Exercise tasks =
a: From the probemat handler description, copy the passage starting with "The above discussed" and going on through "the accompanying drawings.".
b: Answer these questions using the probemat handler description:
(i) What actuates hydraulic pump and cylinder 38?
(ii) Which company manufactured the hydraulic hoist on which hoist system 36 is based?
(iii) Which cam followers does first brace 54 include?

The above discussed features, as well as additional features and advantages 
of the present invention, will become more readily apparent by reference 
to the following detailed description and the accompanying drawings.

DETAILED DESCRIPTION OF THE DRAWINGS 
FIGS. 1 and 2 illustrate front and rear perspective views, respectively, of 
one embodiment of the probemat handler according to the present invention. 
In this embodiment, probemat handler 20 comprises frame 22 including lower 
frame assembly 24 having wheels 25-28 rotatably attached thereto. Also 
attached to lower frame assembly 24 are first and second upright support 
members 29 and 30. Joining first and second upright support members 29 and 
30 are first and second cross-support members 31 and 32 and top support 
member 33 as shown. Handle 34 is attached to first and second upright 
support members 29 and 30 to assist in maneuvering frame 22 and to protect 
an operator from the moving parts of hoist system 36, described in further 
detail herein. 
It will be appreciated by those of skill in the art that frame 22 of 
probemat handler 20 is skeletal in nature, providing a lightweight, 
portable unit. Further, with the exception of the handling mechanism 
described in further detail herein, frame 22 is narrow and with little 
depth, thereby permitting probemat handler 20 to be easily maneuvered to, 
from and near an ATE system. Also, skeletal frame 22 does not obstruct the 
vision of an operator positioned behind frame 22 when the operator is 
lifting, carrying or positioning a probemat held in the handling mechanism 
of probemat handler 20. 
In addition to frame 22, probemat handler 20 includes hoist system 36 and 
handling assembly 50. In this embodiment hoist system 36 comprises a 
modified hydraulic hoist, such as Model No. DPL-54-2222, manufactured by 
Wesco Manufacturing Co., and available from Associates Material Handling 
of Denver, Colo. Hoist system 36 includes hydraulic pump and cylinder 38 
actuated by foot pump 40. Pump and cylinder 38 is connected to one end of 
chain 42. The other end of chain 42 is operatively connected to base plate 
52 of handling assembly 50. Chain 42 also extends over pulley 44 which is 
connected to the top end of the hydraulic shaft. 
Base plate 52, which supports handling mechanism 50, is slidably connected 
to first and second vertical support members 29 and 30 by first and second 
braces 54 and 56 (see FIG. 2). First brace 54 includes first and second 
cam followers 57 and 58, respectively, as shown in FIG. 3A, for sliding 
engagement with first vertical support member 29. Second brace 56 also 
contains two cam followers (not shown) for sliding engagement with second 
vertical support 30.

Supplied information =
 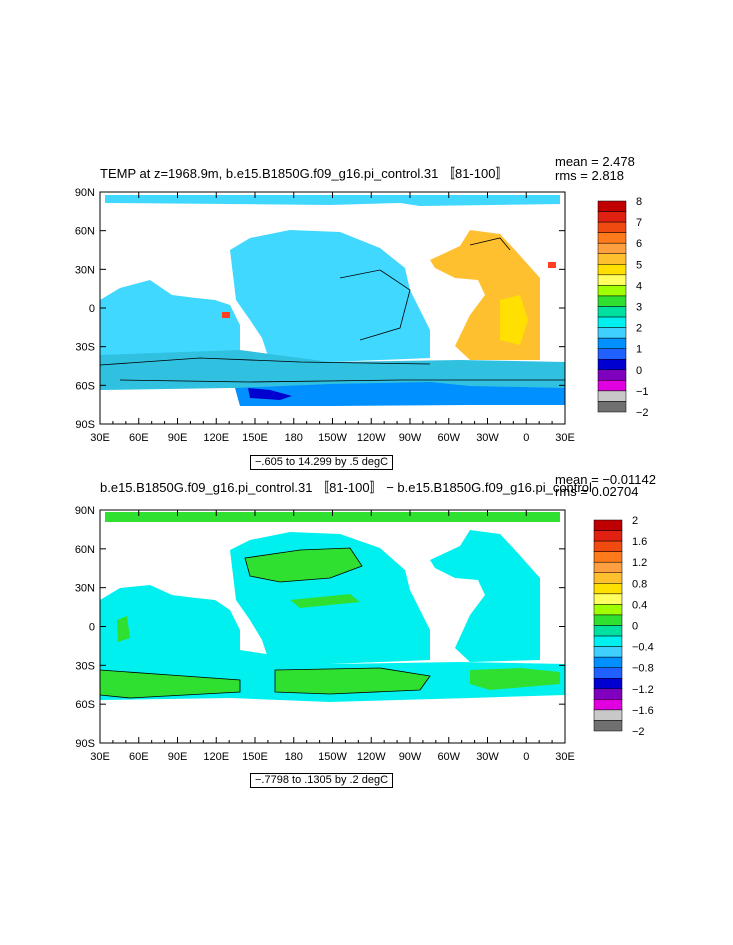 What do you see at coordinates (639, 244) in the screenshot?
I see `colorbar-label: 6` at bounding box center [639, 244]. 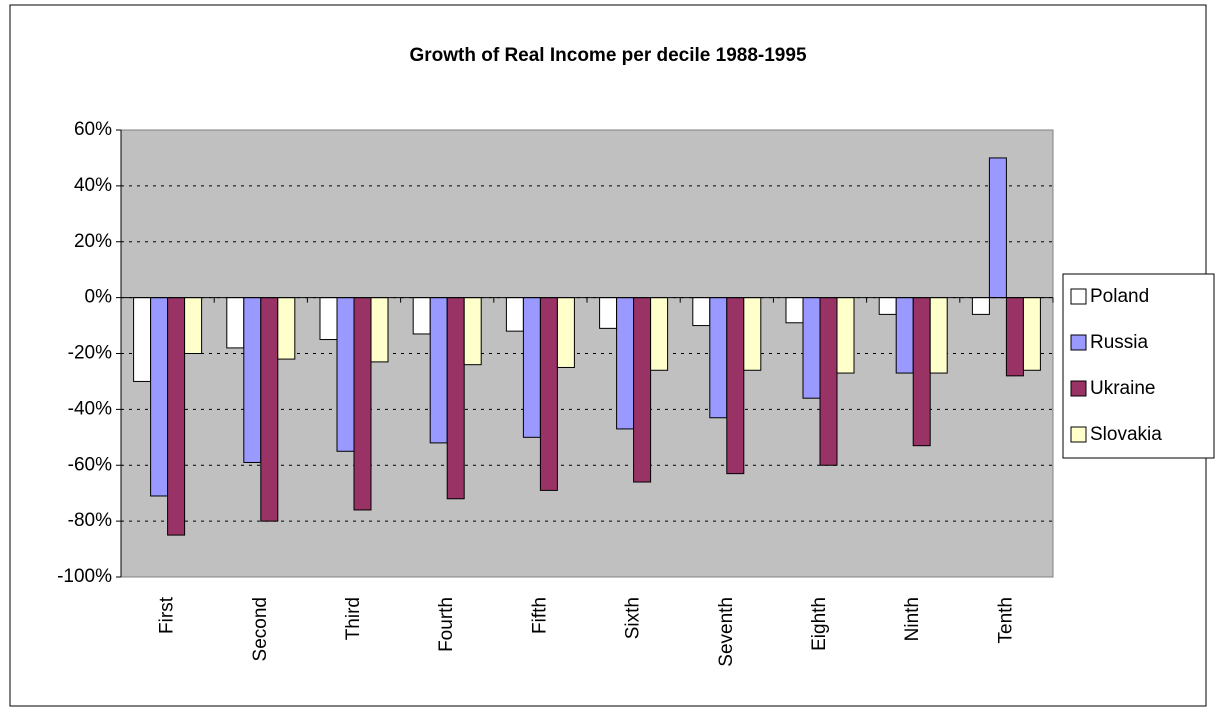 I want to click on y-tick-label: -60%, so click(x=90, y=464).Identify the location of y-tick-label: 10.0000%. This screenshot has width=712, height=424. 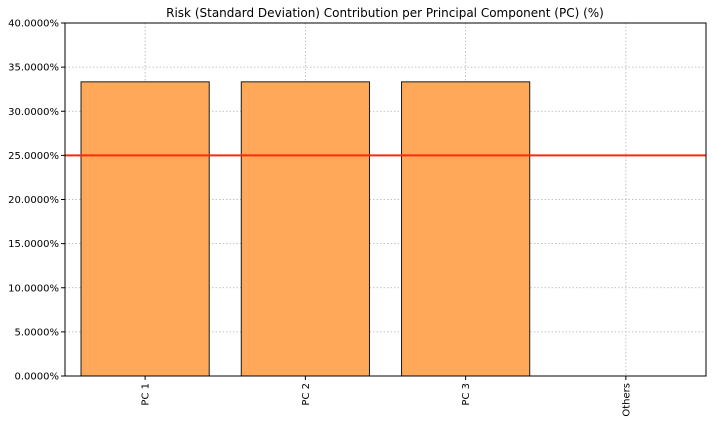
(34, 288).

...

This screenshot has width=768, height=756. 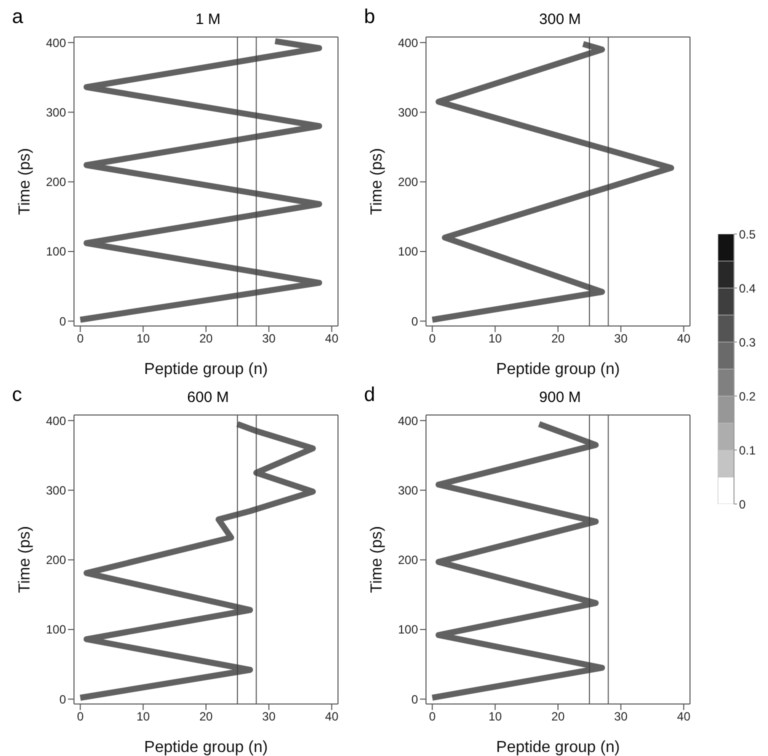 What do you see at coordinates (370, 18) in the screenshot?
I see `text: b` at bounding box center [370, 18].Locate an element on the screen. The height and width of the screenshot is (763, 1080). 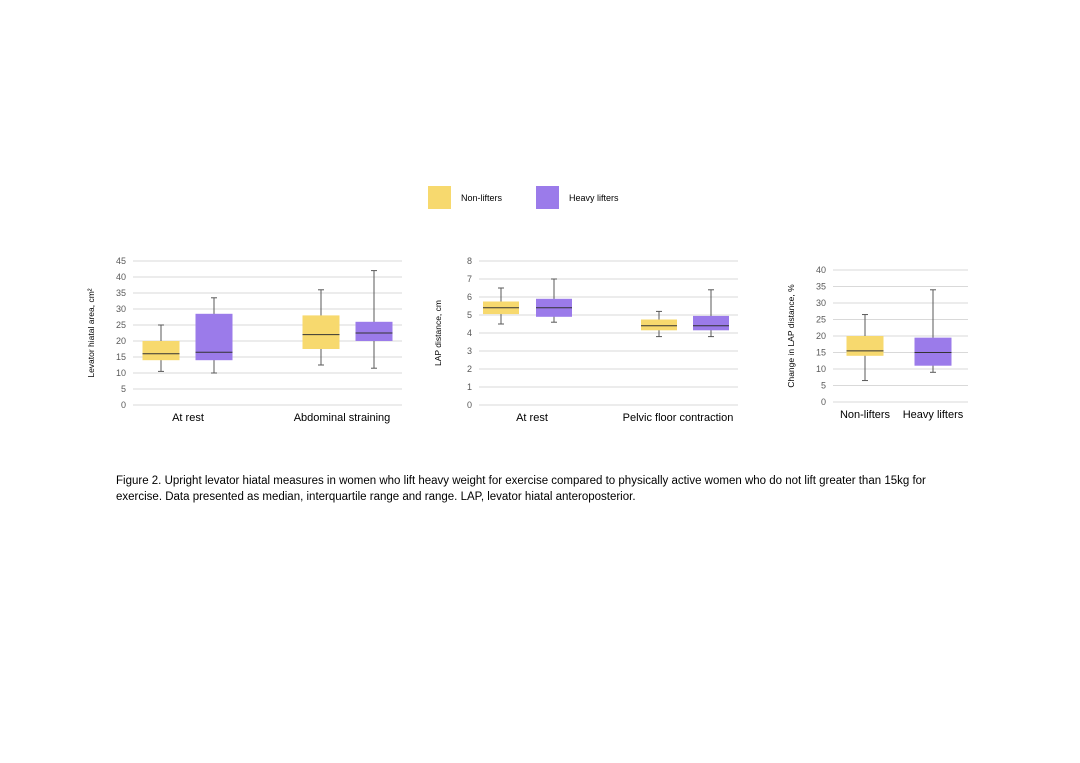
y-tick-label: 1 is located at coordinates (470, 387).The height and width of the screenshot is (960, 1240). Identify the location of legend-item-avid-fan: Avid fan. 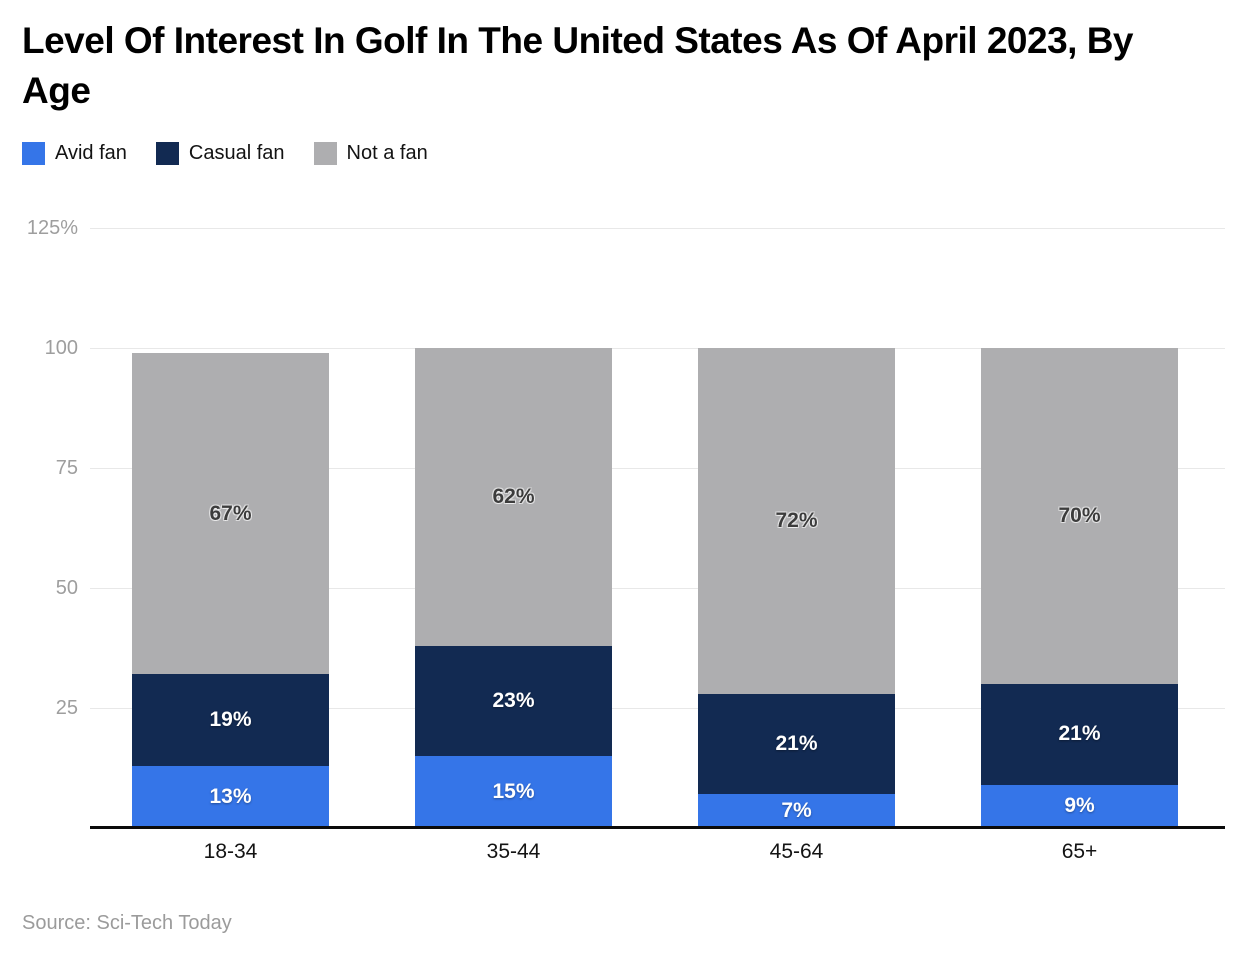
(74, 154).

Answers to each task =
a:
The above discussed features, as well as additional features and advantages 
of the present invention, will become more readily apparent by reference 
to the following detailed description and the accompanying drawings.

b:
(i) Foot pump 40.
(ii) Wesco Manufacturing Co.
(iii) First and second cam followers 57 and 58.